While all those may have some validity, they all try to goalseek the price action with some grand unifying narrative.
As to what is really happening, we go to Morgan Stanley’s Equity Derivatives team, which in a note released moments ago provides a startling answer: yesterday’s move was nothing but another furious short squeeze, to wit:
Worryingly the strength in US markets appears to be driven by a squeeze in the shorts, rather than a true “risk on” redeployment of capital. My colleagues in the US noting today that their basket (MSXXSHRT) outperformed meaningfully again today, the second largest one day relative move since 2016 – the largest move was Tuesday!

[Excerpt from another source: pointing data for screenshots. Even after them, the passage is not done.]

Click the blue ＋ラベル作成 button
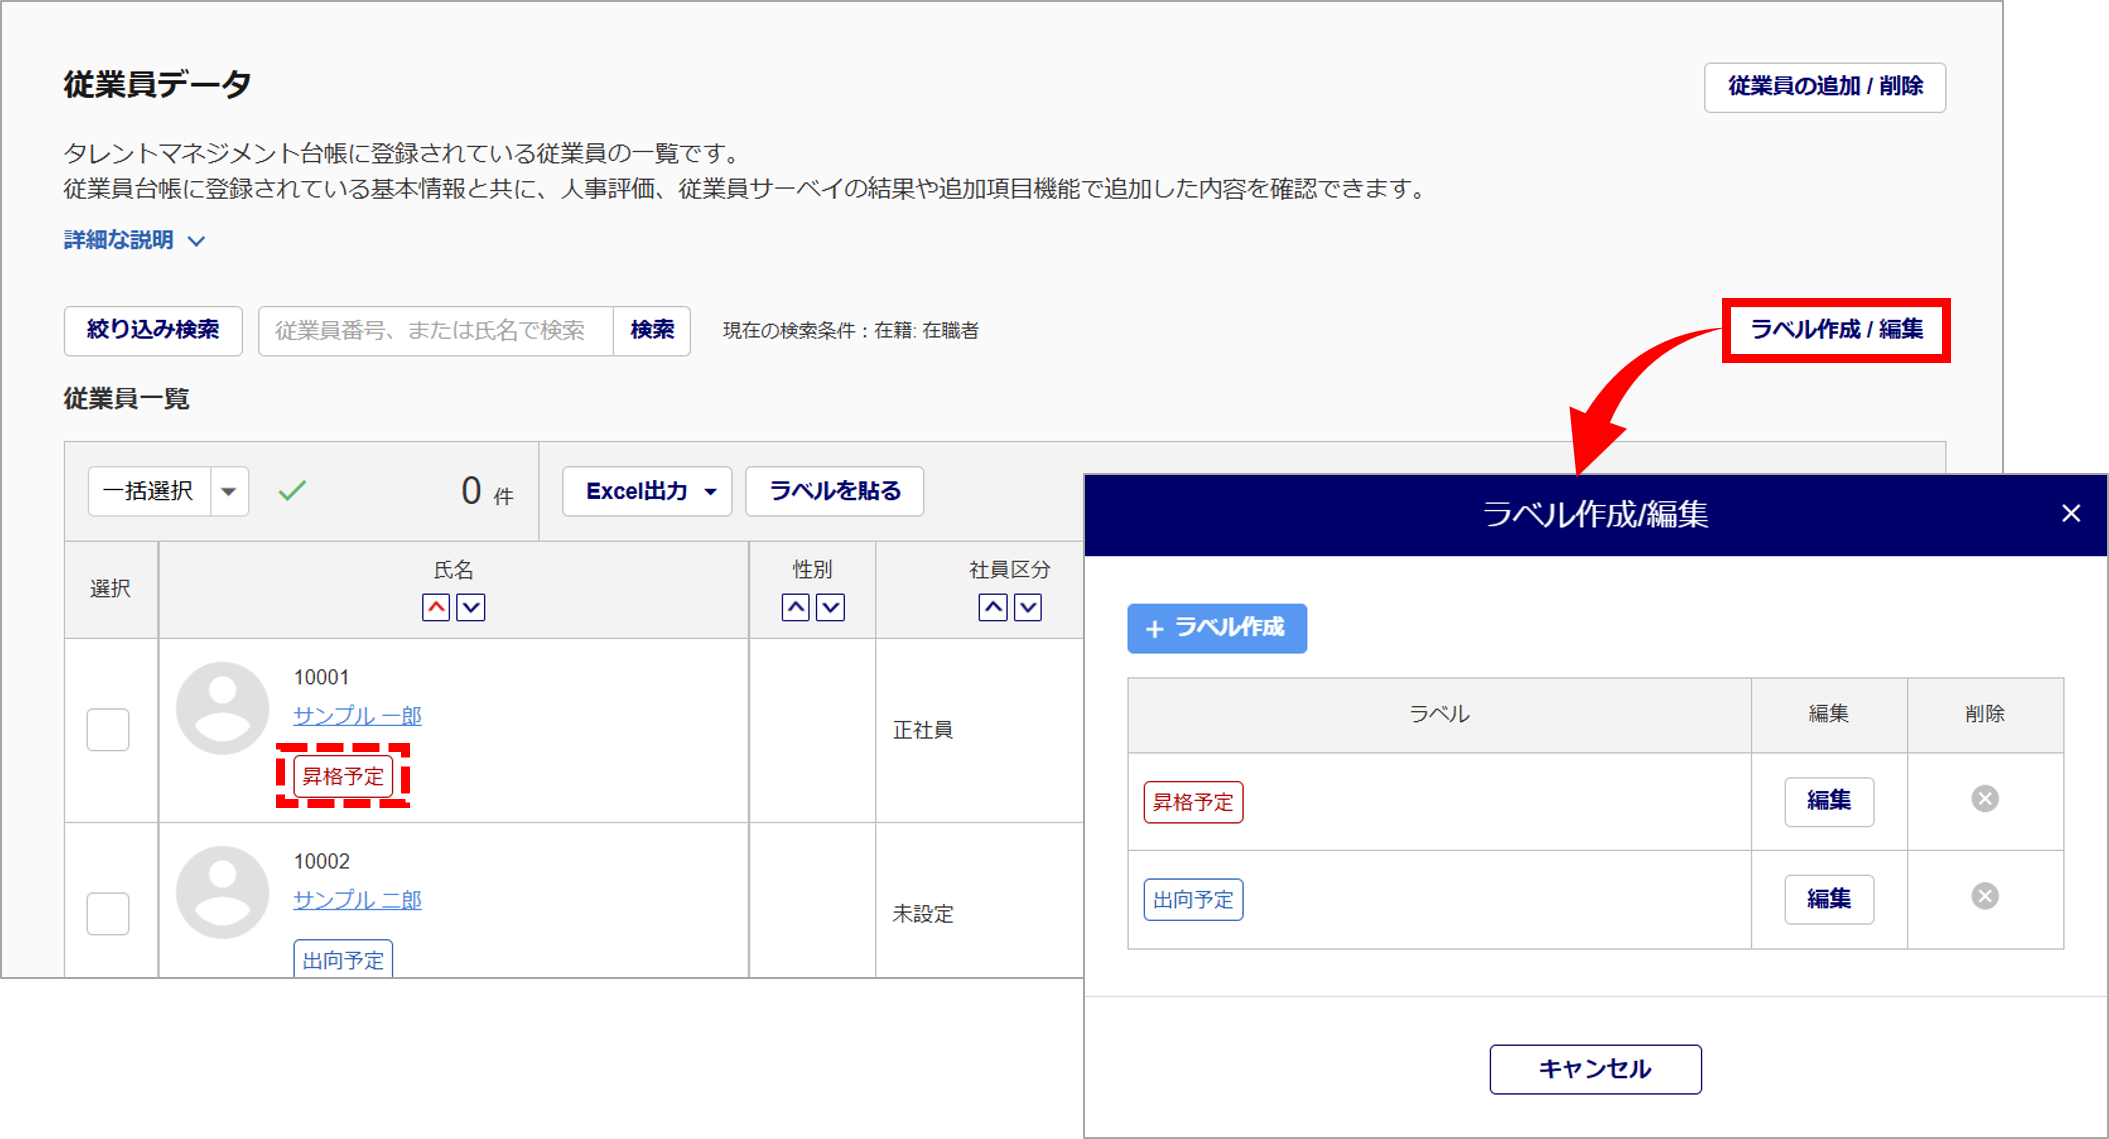The width and height of the screenshot is (2109, 1139). click(x=1216, y=628)
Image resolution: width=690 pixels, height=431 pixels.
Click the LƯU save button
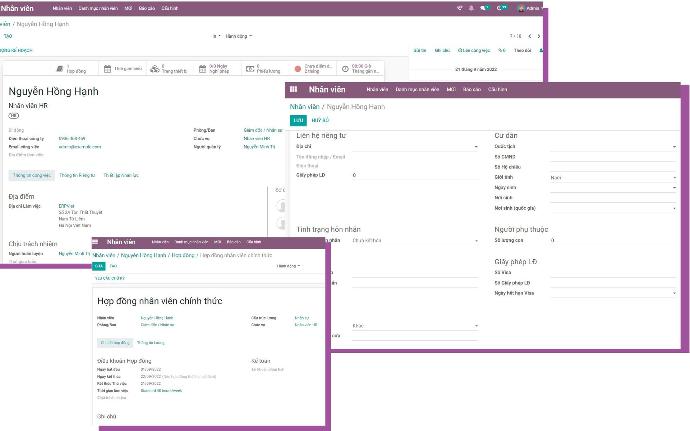(x=298, y=120)
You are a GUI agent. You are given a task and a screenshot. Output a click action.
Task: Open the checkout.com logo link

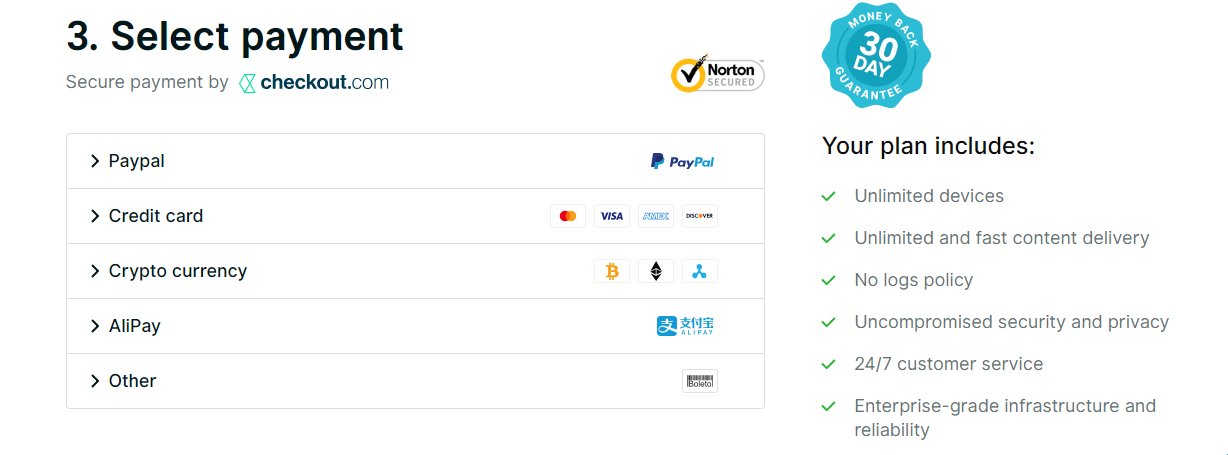click(314, 83)
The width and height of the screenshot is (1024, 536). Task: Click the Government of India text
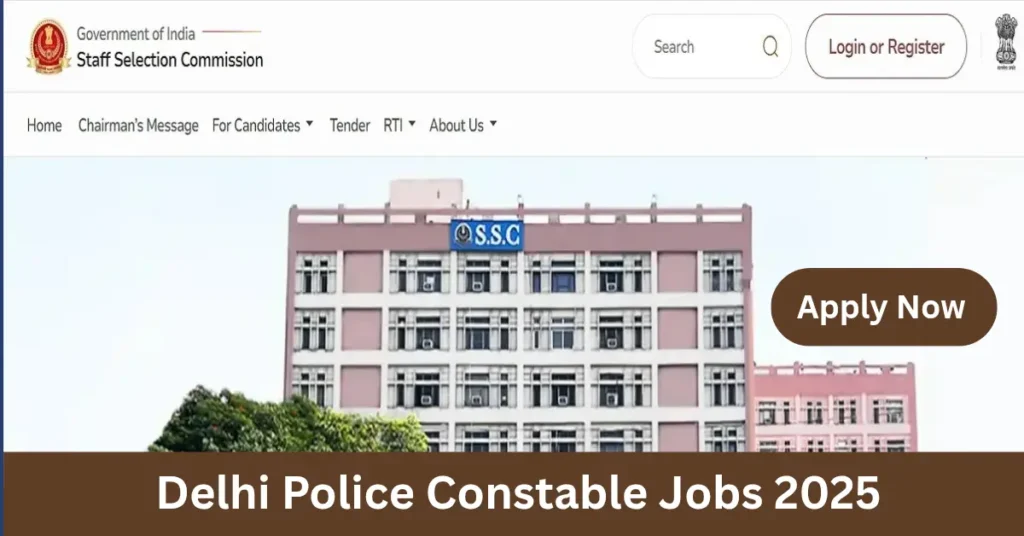[x=136, y=33]
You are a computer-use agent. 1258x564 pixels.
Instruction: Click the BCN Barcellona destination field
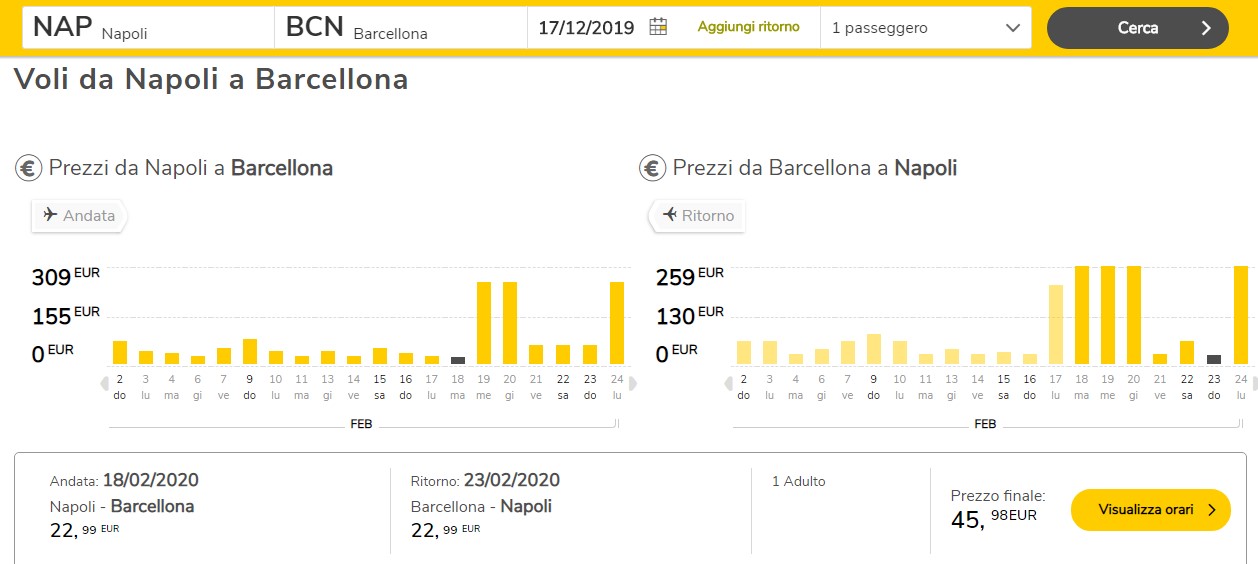[x=400, y=28]
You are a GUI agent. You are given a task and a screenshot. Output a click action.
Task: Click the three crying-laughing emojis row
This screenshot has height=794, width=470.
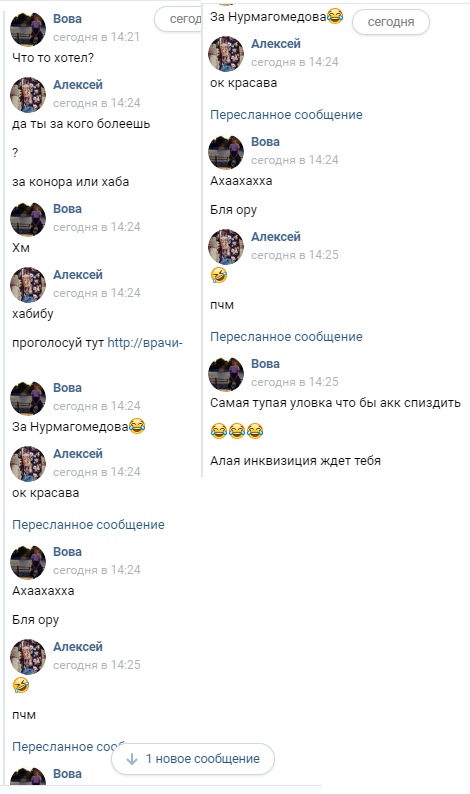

That’s for the US; there was some better news out of Europe where the move appears to have been more organic:
We just published an update on the short covering we are seeing in Europe and our recommendations for our baskets (MSSTHISI, MSSTARSI). In a nutshell the short covering we already saw throughout Jun-Aug, coupled with the comfortable p&l cushion, has ensured that short-covering is NOT driving European markets.
The lack of a squeeze also explains Europe’s modest bounce today:
After the October we just survived, I suppose it comes as no surprise that November kicked off with more of a whimper than a bang, as Eurostoxx50 closed up a mere 20bps. Despite this almost zero realised day, intraday gamma continues to offer staggering value (10d hi-lo realised sits ~26v, still around the Feb highs). This is in part driven by the “aimless” type trading on light volumes we see in our early morning sessions, as traders hold out to take our direction from US earnings and investor behaviour. It’s also certainly impacted by this incredibly distracting headline tennis on the potential escalation or de-escalation of trade wars.
Finally, Morgan Stanley’s quants have an interesting trade idea:
another fantastic update note from Rob & team looking at our favourite “End of QE” trade – short/long puts on MSSTWKBS Index. Ask us for a call.
- All stocks rated BBB or worse, massive debt roll-over in next 3Y, issuance of credit expanding + quality of credit deteriorating.
- The HF long book is unwinding, the short book can rise.
- Theme outperformed in sell-off so great opportunity for shorts to re-engage in preparation for QE ending.